[选定文本]:
XALOC-1:贝那利珠单抗治疗重症嗜酸性粒细胞性哮喘的2年临床缓解
2025/04/30
背景:目前缺乏关于接受生物制剂治疗的重症嗜酸性粒细胞性哮喘(SEA)患者长期临床缓解的真实世界数据。本研究描述了接受贝那利珠单抗治疗的SEA患者2年内的临床缓解情况。
研究问题:长期临床缓解是否可作为接受贝那利珠单抗治疗的SEA患者的可行目标?
研究设计与方法:XALOC-1是一项多国、回顾性、真实世界研究,纳入接受贝那利珠单抗治疗≤96周的成人SEA患者。评估患者在基线(第0周)、第48周和第96周时符合临床缓解标准(无急性发作、未使用维持性口服糖皮质激素[mOCS]、哮喘控制良好[哮喘控制测试(ACT)评分≥20或6项哮喘控制问卷(ACQ-6)评分≤0.75])的比例。采用多变量逻辑回归分析评估基线人口学特征、临床特征与第48周和第96周临床缓解状态的关系。
结果:在1070例患者中,基线、第48周和第96周时分别有0.4%、39%和31%的患者达到3项临床缓解标准。在生物制剂初治和经治患者中,缓解率分别为43% vs. 32%(第48周)和36% vs. 23%(第96周)。基线较低的mOCS剂量(比值比[95% CI] 0.51 [0.34, 0.76])、较低的体重指数(0.56 [0.36, 0.86])和较高的峰值嗜酸性粒细胞计数(1.68 [1.05, 2.69])与第96周达到临床缓解呈正相关。

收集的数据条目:

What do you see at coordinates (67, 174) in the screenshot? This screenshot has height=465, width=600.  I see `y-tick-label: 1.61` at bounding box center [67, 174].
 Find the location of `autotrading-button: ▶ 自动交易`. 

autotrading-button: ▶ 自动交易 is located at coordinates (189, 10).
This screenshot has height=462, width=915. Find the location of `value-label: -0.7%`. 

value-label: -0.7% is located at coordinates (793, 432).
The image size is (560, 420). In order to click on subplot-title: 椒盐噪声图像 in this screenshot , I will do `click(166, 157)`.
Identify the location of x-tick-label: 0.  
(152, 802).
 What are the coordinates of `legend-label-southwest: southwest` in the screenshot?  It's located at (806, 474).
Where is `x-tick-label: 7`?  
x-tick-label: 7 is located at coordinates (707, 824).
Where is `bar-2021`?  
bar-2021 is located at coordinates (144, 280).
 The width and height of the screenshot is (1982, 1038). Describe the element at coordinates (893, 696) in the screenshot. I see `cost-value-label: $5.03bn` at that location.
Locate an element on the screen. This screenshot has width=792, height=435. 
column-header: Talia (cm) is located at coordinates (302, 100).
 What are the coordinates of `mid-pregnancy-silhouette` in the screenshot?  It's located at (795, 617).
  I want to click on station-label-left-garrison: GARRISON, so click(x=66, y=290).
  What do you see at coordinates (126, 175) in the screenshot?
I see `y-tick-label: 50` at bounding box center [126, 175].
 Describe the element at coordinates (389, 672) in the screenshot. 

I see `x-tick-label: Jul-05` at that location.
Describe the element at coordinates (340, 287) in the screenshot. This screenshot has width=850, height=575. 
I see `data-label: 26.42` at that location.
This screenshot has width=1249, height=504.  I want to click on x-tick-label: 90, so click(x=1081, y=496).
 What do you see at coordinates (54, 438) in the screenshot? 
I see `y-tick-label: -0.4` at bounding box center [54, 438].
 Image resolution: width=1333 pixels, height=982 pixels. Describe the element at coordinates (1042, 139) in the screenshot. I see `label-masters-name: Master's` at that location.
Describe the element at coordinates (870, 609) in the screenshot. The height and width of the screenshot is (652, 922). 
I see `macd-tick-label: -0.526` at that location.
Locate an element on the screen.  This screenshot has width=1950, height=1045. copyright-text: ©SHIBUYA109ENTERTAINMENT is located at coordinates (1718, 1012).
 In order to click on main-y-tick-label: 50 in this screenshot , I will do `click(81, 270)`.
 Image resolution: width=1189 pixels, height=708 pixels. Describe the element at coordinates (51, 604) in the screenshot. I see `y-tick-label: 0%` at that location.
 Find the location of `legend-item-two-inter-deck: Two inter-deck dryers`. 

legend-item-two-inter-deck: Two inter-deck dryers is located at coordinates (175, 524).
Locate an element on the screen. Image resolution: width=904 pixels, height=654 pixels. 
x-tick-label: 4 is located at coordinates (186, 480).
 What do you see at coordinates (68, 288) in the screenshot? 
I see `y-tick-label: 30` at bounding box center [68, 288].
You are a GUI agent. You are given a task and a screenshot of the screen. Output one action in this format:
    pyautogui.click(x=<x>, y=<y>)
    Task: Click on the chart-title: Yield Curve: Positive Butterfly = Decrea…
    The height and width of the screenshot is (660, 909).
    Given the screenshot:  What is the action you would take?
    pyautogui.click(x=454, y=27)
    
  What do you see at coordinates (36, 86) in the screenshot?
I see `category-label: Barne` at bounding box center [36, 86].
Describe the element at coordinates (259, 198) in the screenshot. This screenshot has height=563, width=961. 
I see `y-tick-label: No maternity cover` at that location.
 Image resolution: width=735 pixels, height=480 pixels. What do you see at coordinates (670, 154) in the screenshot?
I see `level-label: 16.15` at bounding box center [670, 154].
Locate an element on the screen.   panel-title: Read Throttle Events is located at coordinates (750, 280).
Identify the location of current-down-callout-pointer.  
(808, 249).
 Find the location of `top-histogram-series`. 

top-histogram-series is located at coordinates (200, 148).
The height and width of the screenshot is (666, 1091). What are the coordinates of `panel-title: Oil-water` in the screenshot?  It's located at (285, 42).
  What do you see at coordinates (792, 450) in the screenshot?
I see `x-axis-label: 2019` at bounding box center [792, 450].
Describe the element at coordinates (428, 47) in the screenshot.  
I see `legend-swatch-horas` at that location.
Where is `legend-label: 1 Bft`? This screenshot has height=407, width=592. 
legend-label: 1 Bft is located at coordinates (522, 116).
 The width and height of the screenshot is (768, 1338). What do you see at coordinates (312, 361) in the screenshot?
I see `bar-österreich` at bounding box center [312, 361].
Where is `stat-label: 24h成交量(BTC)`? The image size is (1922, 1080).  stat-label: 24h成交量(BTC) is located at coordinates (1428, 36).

[任务简述 1]:
下列(a)(b)(c)三种说法是否与XALOC-1研究摘要相符?每条答"是"或"否",并原样引用摘要中起决定作用的字句。
(a)XALOC-1是一项前瞻性研究。
(b)第48周时有39%的患者达到3项临床缓解标准。
(c)较高的体重指数与第96周达到临床缓解呈正相关。
[任务简述 2]: XALOC-1研究摘要写到结果部分的最后一句为止,接下来的部分该怎么写?请从这一句之后续写。

[任务解答 1]:
(a)否。"XALOC-1是一项多国、回顾性、真实世界研究"
(b)是。"基线、第48周和第96周时分别有0.4%、39%和31%的患者达到3项临床缓解标准"
(c)否。"较低的体重指数(0.56 [0.36, 0.86])"

[任务解答 2]:
结论:临床缓解是可行的治疗目标,约三分之一的SEA患者接受贝那利珠单抗治疗后可持续缓解长达2年。基线疾病负担较轻的患者更易实现缓解,提示需进一步研究早期启用生物制剂的潜在获益。
XALOC-1: Clinical remission over 2-years with benralizumab in severe eosinophilic asthma.
Girolamo, Pelaia; David J, Jackson; Parameswaran, Nair;
Abstrast
Background: Long-term real-world data on clinical remission in patients with severe eosinophilic asthma (SEA) receiving biologics are lacking. We describe clinical remission over 2 years in patients with SEA receiving benralizumab.
Research Question: Is long-term clinical remission a viable goal for patients with SEA receiving benralizumab?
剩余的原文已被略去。